Stefano Lubiana Tasmania Pinot Grigio 2008
$30; 13.5% alcohol; screw cap; 93++ points
I drank this for two days imagining it was feral riesling. So I'd be inclined to call this gris, not grigio. It's austere. Powerful. Tight. Flinty. Then there's a tiny shade of unripe strawberry pith that says the riesling presumption's a dud. Its visco slime should betray it too, but the wine's so steely and tight it does dance like a riesling. You know, stiff. Like an Exclusive Brethren trying to go to the Devil. There's a little furry tannin, too. Gravestone flavours. It needs big tucker: Alsace choucroute with the chilli hunter's snags and plenty of mustard sort of thing. Six people. Argue.
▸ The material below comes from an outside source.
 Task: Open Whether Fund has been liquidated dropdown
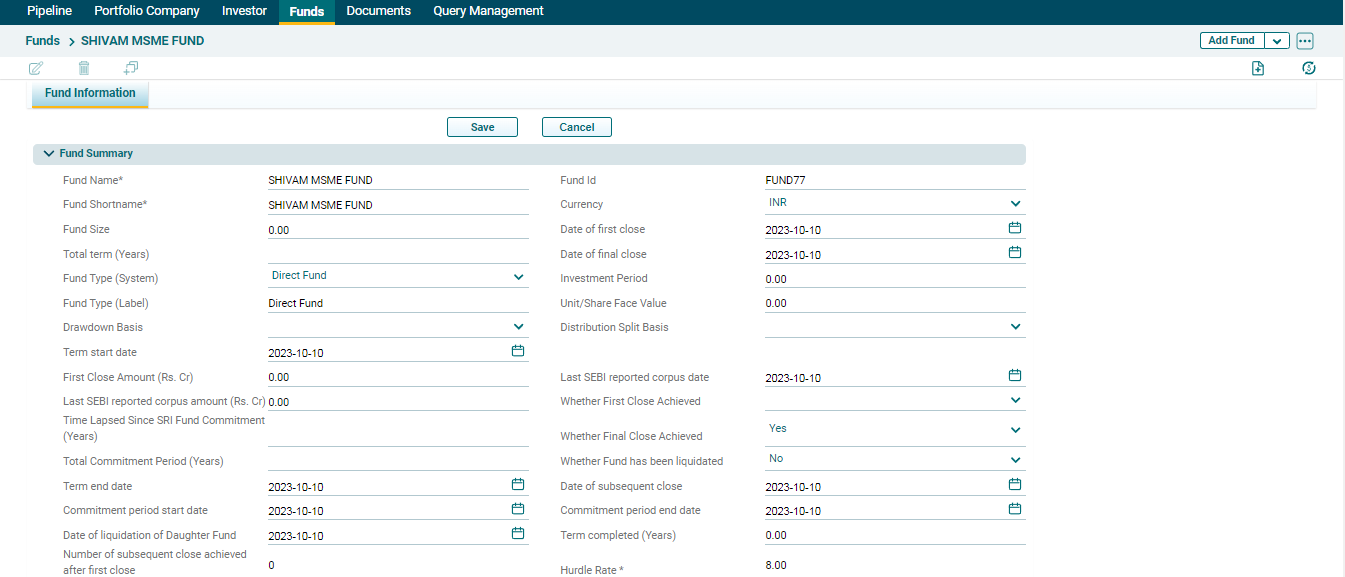1015,460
Hahndorf Hill Winery Adelaide Hills Pinot Grigio 2008
$24; 12.5% alcohol; screw cap; drunk MAR 09; 93+
If Campari was made from lemons, and not oranges, it’d smell like this. It’s almost limoncello in its precise reflection of lemon pith. Then, this is like garganega, like a really smart, austere Soave without too much trebbiano. Rizzardi. It’s not greasy or slimy, like Kath Quealy’s get-all-over-you slimebombs from Mornington Peninsula. “We deliberately avoided the gris style” said Marketing Marc. No, this is lean, entertaining Alto Adige style grey pinot. Which leads me to ask: “would Australians flock so much to pinot gris and pinot grigio if it was called grey pinot?” Nope. But sauvignon fanatics would like this ravishing palate, that finishes so friggin bone dry it’s like it’s made from smashed up bone china. It’s intensely satisfying, appetising wine.
Paracombe Adelaide Hills Pinot Gris 2008
$19; 13.5% alcohol; screw cap; 93+ points
You’re too young to remember the smell of carbide lamps so just trust me. This wine smells like carbide. I think it’s what a lot of wine tossers call “mineral”, which confuses me. Which mineral? Ice and mercury are minerals; limestone is not. Okay, you want a fruit. Nashi pear. In other words, this is a crisp, crunchy wine with subtle fruit aromas and the sort of acrid carbide/slate quarry chassis often associated with very good sauvignon blanc. It’s also a bit like the best chenin blanc, as in the new dry Coriole. Fun in the sun: Double Bay; Norwood Parade but not King William Street. Too sour for this, them Hyde Parkers. www.paracombewines.com (17 AUG 8)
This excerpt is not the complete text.